== Instructions to follow ==
Write each line again exactly as it is, from the opening line of the records below through the one containing "Expand the action-event", and add nothing.

··· Supplied records ···

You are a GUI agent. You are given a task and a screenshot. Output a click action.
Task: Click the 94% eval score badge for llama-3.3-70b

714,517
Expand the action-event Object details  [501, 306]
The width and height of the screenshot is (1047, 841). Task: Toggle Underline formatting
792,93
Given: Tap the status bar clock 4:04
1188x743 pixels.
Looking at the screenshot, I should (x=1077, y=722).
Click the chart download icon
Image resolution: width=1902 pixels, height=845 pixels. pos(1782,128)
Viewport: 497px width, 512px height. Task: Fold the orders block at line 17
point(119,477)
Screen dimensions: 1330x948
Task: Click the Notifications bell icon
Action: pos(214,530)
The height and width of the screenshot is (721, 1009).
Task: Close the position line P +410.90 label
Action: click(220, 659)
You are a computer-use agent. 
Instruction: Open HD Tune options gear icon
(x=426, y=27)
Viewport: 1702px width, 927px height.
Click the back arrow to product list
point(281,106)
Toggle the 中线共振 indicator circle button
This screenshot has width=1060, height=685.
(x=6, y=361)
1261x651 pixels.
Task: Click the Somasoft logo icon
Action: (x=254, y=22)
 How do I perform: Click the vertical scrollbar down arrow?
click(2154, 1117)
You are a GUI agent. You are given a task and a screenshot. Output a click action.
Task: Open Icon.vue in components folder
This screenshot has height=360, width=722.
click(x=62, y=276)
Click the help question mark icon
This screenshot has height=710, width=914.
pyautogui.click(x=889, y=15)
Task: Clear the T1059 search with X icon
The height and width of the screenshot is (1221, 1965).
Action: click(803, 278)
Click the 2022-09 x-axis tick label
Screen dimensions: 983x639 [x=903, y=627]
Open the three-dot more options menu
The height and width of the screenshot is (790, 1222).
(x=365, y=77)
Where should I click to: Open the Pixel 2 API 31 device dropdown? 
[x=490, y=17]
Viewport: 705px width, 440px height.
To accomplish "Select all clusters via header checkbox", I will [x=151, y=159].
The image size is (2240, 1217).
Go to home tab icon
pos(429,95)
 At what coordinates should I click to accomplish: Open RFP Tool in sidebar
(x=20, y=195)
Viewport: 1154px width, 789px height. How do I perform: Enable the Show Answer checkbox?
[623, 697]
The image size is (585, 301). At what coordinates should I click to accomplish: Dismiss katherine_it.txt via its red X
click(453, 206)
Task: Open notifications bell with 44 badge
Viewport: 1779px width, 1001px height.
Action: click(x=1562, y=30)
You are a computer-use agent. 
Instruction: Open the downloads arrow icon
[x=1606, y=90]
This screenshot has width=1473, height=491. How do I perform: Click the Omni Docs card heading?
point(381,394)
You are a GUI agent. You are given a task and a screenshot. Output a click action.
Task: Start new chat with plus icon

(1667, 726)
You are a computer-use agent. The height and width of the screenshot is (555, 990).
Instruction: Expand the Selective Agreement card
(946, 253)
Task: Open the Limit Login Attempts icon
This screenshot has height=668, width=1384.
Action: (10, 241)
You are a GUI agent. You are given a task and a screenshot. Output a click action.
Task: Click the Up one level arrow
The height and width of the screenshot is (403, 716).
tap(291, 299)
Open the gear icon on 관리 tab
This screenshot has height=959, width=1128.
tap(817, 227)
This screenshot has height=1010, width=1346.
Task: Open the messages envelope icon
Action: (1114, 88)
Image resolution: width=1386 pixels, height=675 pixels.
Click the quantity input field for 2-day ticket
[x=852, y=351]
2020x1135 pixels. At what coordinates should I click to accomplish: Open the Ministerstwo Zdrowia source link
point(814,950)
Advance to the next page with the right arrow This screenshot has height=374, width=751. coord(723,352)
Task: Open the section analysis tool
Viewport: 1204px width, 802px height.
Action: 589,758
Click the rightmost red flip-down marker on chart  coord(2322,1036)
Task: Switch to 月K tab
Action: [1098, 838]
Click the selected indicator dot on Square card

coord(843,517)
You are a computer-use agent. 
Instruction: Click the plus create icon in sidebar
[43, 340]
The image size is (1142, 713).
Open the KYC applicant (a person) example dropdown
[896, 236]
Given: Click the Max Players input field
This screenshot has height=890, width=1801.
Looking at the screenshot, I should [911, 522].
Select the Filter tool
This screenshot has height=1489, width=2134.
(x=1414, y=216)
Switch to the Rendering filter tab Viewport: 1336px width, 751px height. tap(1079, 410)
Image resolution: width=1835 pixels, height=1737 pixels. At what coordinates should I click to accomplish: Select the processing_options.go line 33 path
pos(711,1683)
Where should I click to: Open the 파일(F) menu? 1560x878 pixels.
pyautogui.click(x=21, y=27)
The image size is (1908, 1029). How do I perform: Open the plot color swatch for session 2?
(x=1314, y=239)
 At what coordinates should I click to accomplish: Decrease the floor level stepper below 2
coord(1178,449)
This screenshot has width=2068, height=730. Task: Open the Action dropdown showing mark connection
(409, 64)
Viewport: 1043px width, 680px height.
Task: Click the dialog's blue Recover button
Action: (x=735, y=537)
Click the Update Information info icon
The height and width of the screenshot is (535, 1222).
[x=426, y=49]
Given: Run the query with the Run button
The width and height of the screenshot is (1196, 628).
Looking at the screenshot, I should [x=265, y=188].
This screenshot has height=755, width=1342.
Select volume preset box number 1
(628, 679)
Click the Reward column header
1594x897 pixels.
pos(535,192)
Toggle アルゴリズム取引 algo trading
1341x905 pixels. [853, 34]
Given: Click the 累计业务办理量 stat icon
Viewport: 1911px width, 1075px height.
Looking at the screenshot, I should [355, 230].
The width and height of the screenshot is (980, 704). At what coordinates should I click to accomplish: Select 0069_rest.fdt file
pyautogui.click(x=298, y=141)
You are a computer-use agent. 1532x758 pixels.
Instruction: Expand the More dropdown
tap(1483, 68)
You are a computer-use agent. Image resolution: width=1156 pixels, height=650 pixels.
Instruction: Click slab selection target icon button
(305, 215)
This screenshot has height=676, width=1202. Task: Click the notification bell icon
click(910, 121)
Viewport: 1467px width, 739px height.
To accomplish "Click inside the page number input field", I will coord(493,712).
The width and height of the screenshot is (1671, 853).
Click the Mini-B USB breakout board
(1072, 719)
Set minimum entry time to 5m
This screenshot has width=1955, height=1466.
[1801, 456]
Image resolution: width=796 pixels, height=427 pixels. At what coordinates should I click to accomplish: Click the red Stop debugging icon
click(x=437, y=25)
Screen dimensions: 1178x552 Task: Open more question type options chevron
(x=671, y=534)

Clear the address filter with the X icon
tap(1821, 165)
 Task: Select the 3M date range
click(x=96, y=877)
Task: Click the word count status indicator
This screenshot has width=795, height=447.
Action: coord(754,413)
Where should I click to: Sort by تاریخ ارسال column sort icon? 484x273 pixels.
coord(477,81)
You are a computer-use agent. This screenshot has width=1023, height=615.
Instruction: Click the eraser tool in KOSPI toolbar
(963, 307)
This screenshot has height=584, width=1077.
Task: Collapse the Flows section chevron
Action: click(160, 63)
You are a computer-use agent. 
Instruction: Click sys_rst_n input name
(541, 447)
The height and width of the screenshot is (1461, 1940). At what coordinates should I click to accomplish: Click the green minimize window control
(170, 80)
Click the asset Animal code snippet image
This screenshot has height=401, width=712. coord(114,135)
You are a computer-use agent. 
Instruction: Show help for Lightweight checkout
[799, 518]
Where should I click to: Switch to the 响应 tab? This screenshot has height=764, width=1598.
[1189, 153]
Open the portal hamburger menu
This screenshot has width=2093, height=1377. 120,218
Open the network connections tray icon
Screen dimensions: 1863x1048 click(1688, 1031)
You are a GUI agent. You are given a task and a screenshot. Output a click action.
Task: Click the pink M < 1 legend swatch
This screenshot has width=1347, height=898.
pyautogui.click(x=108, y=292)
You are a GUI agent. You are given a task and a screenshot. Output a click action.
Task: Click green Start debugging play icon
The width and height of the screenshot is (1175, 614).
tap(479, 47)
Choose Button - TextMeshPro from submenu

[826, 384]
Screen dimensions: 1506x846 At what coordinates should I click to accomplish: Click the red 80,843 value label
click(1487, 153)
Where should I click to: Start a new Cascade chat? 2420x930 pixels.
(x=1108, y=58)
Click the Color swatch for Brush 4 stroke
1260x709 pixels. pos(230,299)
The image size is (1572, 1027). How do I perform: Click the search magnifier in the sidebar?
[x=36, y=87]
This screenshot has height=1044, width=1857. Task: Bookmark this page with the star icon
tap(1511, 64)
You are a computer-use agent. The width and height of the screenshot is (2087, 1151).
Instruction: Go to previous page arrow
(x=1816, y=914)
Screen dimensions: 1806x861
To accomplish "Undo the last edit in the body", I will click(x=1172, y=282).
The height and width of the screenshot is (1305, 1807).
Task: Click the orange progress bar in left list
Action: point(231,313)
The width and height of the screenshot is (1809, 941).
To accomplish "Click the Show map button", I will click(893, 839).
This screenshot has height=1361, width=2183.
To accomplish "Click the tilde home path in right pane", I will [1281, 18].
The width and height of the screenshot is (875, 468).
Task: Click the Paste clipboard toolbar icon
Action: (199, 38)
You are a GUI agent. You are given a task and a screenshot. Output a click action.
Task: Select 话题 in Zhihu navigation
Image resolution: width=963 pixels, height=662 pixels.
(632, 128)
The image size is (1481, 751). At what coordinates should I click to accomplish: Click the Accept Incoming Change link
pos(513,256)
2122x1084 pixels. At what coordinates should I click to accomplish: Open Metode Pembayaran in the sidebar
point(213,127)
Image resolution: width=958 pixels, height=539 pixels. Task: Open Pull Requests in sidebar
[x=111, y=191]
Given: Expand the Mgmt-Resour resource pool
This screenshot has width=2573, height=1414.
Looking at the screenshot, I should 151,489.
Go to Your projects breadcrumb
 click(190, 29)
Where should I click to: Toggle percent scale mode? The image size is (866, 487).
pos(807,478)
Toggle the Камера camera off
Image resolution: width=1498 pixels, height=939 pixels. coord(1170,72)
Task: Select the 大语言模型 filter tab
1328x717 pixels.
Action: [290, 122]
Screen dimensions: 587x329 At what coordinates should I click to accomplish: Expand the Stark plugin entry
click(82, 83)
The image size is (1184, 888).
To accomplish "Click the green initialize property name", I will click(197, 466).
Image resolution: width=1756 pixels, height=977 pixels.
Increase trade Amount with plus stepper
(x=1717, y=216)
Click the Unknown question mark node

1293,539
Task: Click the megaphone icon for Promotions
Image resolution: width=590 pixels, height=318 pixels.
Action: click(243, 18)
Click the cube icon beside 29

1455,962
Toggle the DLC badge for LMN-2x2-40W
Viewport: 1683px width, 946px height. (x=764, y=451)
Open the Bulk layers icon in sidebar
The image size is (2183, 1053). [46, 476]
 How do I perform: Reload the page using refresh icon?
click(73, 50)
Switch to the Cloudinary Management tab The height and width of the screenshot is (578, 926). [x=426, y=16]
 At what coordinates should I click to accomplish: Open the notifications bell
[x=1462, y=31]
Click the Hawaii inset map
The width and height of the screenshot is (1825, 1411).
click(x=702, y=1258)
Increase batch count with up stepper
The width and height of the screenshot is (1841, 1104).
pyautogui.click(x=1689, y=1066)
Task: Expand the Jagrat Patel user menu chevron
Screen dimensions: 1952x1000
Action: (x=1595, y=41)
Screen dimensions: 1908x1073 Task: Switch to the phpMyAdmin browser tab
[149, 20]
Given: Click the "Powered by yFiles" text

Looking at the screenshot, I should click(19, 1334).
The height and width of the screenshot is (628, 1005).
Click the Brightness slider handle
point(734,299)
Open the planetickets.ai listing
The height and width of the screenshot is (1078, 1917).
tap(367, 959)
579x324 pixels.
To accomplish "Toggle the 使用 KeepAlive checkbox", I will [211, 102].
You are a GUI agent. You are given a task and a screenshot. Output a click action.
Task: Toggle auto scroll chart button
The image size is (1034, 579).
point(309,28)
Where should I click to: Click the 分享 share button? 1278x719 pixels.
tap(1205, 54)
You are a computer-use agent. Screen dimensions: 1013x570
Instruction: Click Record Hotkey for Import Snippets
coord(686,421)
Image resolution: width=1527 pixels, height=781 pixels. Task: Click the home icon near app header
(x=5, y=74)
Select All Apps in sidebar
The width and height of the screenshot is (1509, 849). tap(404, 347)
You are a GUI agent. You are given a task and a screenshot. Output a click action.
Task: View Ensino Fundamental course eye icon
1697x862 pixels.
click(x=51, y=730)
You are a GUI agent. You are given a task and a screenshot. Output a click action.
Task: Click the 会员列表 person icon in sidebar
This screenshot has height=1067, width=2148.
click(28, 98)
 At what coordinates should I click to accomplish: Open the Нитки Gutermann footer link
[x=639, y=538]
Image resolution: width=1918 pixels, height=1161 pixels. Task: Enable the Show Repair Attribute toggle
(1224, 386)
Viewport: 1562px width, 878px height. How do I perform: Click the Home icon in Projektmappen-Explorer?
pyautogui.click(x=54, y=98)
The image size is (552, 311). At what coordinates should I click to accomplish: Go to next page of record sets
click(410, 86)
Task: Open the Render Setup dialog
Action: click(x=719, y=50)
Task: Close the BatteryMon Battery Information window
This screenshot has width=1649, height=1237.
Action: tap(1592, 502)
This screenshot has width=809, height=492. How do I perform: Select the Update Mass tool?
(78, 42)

···

== Answer to this problem ==
You are a GUI agent. You are given a task and a screenshot. Output a click action.
Task: Click the 94% eval score badge for llama-3.3-70b

714,517
Expand the action-event Object details  [501, 306]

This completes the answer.